--- start Excerpted data ---
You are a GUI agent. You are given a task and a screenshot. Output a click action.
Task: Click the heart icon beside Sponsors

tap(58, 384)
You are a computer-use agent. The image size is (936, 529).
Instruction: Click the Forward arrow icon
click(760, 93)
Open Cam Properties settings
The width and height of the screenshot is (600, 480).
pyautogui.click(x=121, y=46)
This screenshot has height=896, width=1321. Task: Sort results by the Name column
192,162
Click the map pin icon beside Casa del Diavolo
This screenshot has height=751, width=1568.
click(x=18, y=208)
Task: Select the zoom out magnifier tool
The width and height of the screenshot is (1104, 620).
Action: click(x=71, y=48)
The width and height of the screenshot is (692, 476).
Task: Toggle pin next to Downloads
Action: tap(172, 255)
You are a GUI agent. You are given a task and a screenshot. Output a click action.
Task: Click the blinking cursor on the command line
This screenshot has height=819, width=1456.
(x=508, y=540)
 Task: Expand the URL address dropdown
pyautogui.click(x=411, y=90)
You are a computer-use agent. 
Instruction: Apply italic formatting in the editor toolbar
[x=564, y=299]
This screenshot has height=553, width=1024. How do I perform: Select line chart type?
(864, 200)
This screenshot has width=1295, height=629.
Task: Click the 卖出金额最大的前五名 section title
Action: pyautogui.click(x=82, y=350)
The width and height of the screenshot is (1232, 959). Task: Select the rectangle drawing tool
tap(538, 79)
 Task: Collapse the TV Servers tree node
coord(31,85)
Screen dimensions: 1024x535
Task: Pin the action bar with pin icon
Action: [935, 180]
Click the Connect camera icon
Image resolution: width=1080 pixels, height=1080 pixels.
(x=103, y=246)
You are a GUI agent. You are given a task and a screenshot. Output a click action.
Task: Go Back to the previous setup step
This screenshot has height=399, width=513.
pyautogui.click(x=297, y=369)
--- end Excerpted data ---
▶ _The request_:
Count the lines in the entries above that contain the string "Select", matching case exactly. Give only the number.

▶ _Final result_:
3